Senado tem resistência a projeto de benesses a partidos aprovado na Câmara

Waldemir Barreto/Agência Senado

O pacote de mudanças eleitorais aprovado pela Câmara dos Deputados nesta semana deve encontrar dificuldades para avançar no Senado Federal.  Segundo a Folha de São Paulo, interlocutores do presidente do Senado, Davi Alcolumbre (União), informaram que o projeto não recebeu tratamento prioritário e seguirá o rito comum de tramitação. A avaliação entre senadores é de que o tema gera desgaste político, principalmente em meio ao calendário eleitoral.

A proposta, apelidada de “minirreforma eleitoral”, foi aprovada de forma simbólica pela Câmara, sem registro nominal dos votos dos deputados. O texto foi incluído de surpresa na pauta da sessão e passou em votação híbrida, com baixa presença presencial no plenário.

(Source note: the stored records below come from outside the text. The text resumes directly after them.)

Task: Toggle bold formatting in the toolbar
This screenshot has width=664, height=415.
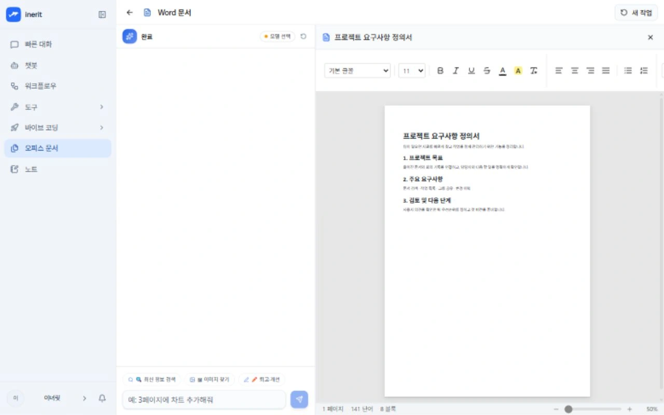Action: (440, 71)
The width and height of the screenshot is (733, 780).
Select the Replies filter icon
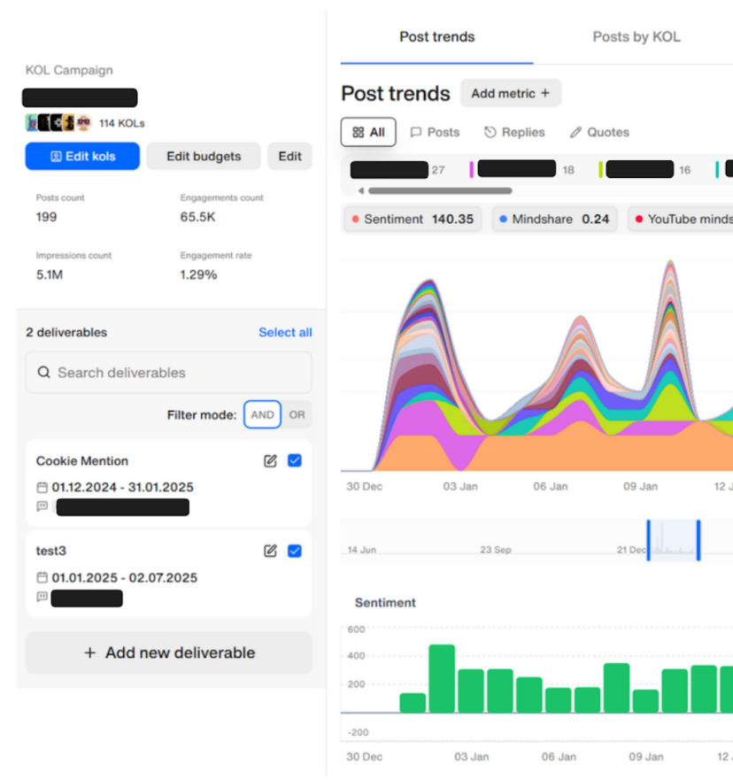click(491, 132)
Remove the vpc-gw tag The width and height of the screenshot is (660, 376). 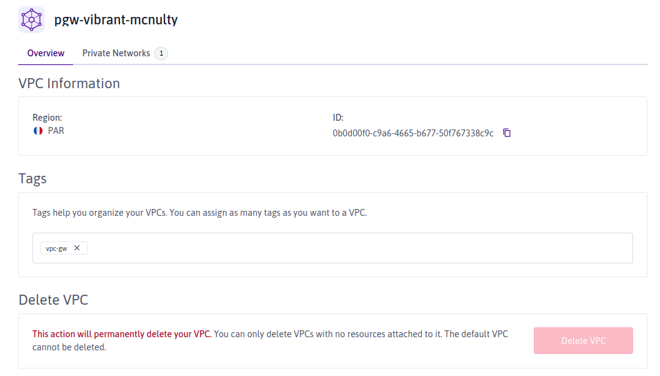77,248
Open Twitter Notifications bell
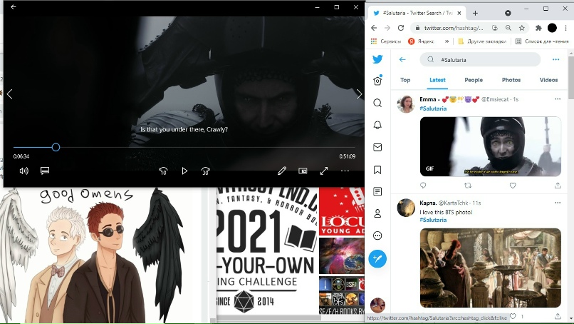Image resolution: width=574 pixels, height=324 pixels. tap(377, 126)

Entre os pontos previstos estão o parcelamento de dívidas partidárias em até 15 anos, a criação de limite para multas aplicadas a partidos com contas rejeitadas e mudanças nas regras de uso do fundo partidário.

O projeto também impede a suspensão de repasses do fundo eleitoral durante o semestre de eleição e cria brechas para disparos em massa de mensagens por meio de números oficiais das legendas. Outro trecho permite que fundações partidárias atuem como instituições de ensino superior.